▶ [YOUR TASKS]:
1. Rewrite the stretch of the turtle fossil article from "The fossils were" through "from the site.", putting "highway construction" in place of "road construction".
2. Carry on the turtle fossil article from its last sentence.

▶ [TEXT UNDER STUDY]:

---*---

UT Professor Says Fossils May Be New Turtle Species
Knoxville — Researchers from the University of Tennessee and other institutions may have found a new species of turtle from fossils unearthed in northeast Tennessee.
The fossils were discovered during road construction work in Gray, Tennessee.
The director emeritus of UT’s McClung Museum said they are carefully removing the materials from the site.
“It contains a good number of fossils from animals that are now extinct,” said Dr. Paul Parmalee. “Turtles are fairly common in the deposits, but we don’t know what they are yet.”
The fossils may be more than a million years old.
“None of these bones are complete, because they’ve been broken up over time, from heat and pressure and tectonic forces,” Parmalee said. “But they all seem to be the same thing, whatever that may be.”
State officials will have to decide whether to build roadway on top of the site, or protect it by diverting the road or building a bridge over it.

---*---

(Items drawn from a dataset)
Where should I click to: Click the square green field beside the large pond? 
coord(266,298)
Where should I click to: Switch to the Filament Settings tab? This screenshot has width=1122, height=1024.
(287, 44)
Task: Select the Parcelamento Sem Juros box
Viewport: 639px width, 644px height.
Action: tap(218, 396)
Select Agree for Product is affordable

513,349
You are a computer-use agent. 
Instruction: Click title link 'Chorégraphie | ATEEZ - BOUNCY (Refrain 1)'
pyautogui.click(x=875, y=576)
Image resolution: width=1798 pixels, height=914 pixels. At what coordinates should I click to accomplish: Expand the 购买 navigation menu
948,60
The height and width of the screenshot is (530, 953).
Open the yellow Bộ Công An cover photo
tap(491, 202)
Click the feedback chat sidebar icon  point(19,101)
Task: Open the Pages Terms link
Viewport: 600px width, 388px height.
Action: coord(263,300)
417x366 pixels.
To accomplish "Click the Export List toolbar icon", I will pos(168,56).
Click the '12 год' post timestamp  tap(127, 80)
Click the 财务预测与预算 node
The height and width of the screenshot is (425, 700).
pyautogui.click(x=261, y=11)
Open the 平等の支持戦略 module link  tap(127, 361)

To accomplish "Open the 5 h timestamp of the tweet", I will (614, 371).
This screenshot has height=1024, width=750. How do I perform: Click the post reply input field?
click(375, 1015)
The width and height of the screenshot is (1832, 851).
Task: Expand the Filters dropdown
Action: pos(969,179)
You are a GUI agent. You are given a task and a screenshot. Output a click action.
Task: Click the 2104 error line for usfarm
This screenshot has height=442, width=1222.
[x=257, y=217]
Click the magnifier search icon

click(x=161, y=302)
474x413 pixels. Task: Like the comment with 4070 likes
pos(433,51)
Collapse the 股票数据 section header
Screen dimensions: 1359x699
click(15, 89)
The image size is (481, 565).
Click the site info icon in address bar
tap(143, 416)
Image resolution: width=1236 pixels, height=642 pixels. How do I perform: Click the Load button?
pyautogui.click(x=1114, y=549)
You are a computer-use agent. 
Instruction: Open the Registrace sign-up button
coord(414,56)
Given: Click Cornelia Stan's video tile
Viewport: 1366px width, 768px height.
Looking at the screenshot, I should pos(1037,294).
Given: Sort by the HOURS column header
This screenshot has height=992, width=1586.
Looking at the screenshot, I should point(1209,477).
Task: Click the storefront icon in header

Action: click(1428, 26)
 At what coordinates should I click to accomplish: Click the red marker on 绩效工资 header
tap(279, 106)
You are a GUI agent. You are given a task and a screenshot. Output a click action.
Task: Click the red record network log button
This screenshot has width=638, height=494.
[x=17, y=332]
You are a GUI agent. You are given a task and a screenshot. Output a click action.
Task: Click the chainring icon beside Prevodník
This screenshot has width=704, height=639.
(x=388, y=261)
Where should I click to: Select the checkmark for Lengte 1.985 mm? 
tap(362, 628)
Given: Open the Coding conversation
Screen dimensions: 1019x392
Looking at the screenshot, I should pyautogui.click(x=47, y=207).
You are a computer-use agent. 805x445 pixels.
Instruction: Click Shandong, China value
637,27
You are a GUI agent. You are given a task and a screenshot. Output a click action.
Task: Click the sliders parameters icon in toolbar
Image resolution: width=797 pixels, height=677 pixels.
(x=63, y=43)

---*---

▶ [EXERCISE RESPONSES]:
1.
The fossils were discovered during highway construction work in Gray, Tennessee.
The director emeritus of UT’s McClung Museum said they are carefully removing the materials from the site.

2.
Related Stories from Tennessee Today
- UT Scientists Study Fossils (July 7, 2000)
- UT Biologist Part of Team that Finds New Species (October 4, 2007)
- Habitat Destruction Dooms Many Animal Species (500) (November 6, 1997)
- Species Extinction Rising, UT Prof Says In Science (July 21, 1995)
- Most American Bird Species Survived Forest Cuts (September 27, 1995)
- WUOT Airs Endangered Species Special Sunday (120) (April 11, 1996)
- Metro Pulse: 17,000 Species in the Great Smoky Mountains. And Counting. (November 17, 2011)
- UT Researcher’s Math Model Finds Biodiversity Can Protect Species from Climate Change (November 7, 2011)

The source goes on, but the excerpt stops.